Better Solutions for Healthcare

Move Over Ralph De La Torre: NYT Details New Federal Investigations Into Hospital System

WASHINGTON, DC – In case you missed it, the Ralph de la Torre saga at Steward Health Care came to a close with his resignation following the U.S. Senate’s decision to charge him with criminal contempt. That has not stopped other hospital systems from making news for all the wrong reasons.

On the heels of their previous investigative story, The New York Times reported that Acadia Healthcare is subject to new batch federal investigations for how they bill patients. The fresh scrutiny is part of a larger push to better understand where hospital systems come up short when it comes to patients and their profits.

Via The New York Times:

Acadia Healthcare, one of the country’s largest chains of for-profit psychiatric hospitals, is facing a fresh round of federal investigations into how the company admits patients and bills for their stay, the company disclosed on Friday.

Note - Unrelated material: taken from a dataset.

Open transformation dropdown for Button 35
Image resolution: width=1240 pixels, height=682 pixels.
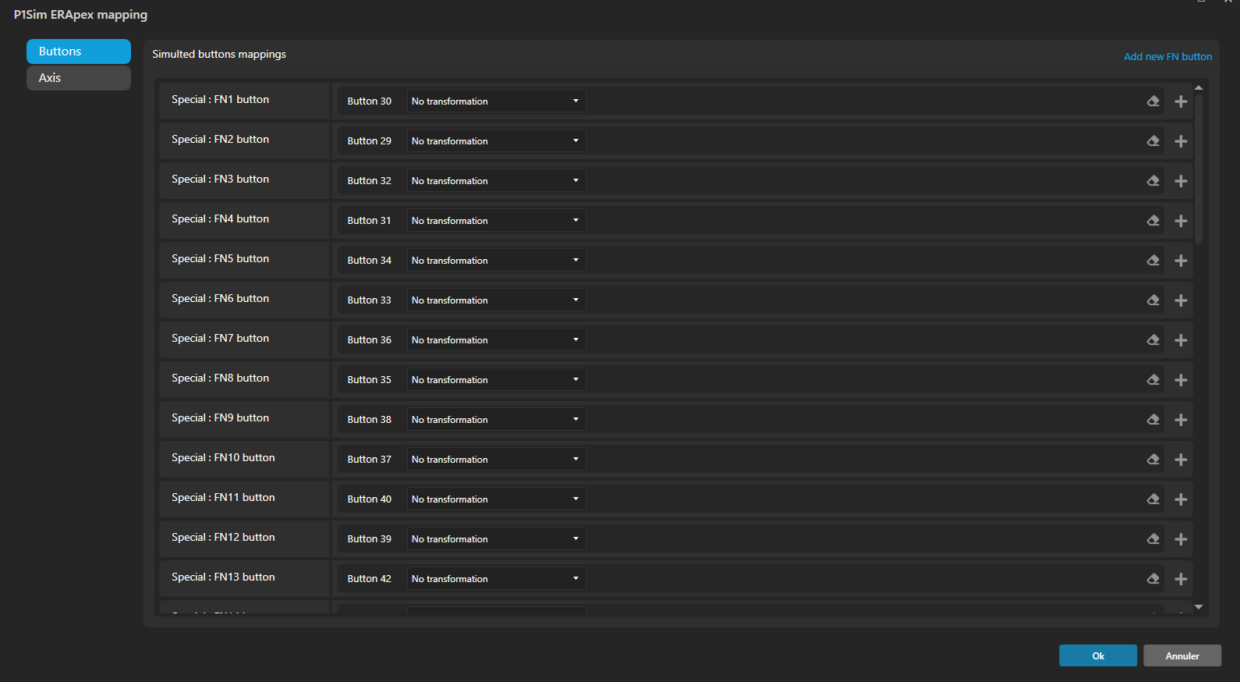495,380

The company, which operates more than 50 psychiatric hospitals nationwide and gets much of its revenue from government insurance programs, said that federal prosecutors in Manhattan this week requested information from the company and that it also received subpoenas from a federal grand jury in Missouri. Acadia said it expected to receive similar inquiries from the Securities and Exchange Commission.

The federal investigations followed a recent New York Times investigation that found that Acadia was holding patients against their will in ways that appeared to violate state laws. The Times reported that some patients arrived at emergency rooms seeking routine mental health care but then were sent to Acadia facilities and locked in.

The news of the federal investigations came a day after the Justice Department announced that Acadia had agreed to pay nearly $20 million to settle claims that it had defrauded government health insurers by holding patients longer than medically necessary and admitting people who didn’t need to be there. Once patients entered its facilities, the government said, Acadia failed to provide therapy and kept staffing dangerously low, leading to assaults and suicides.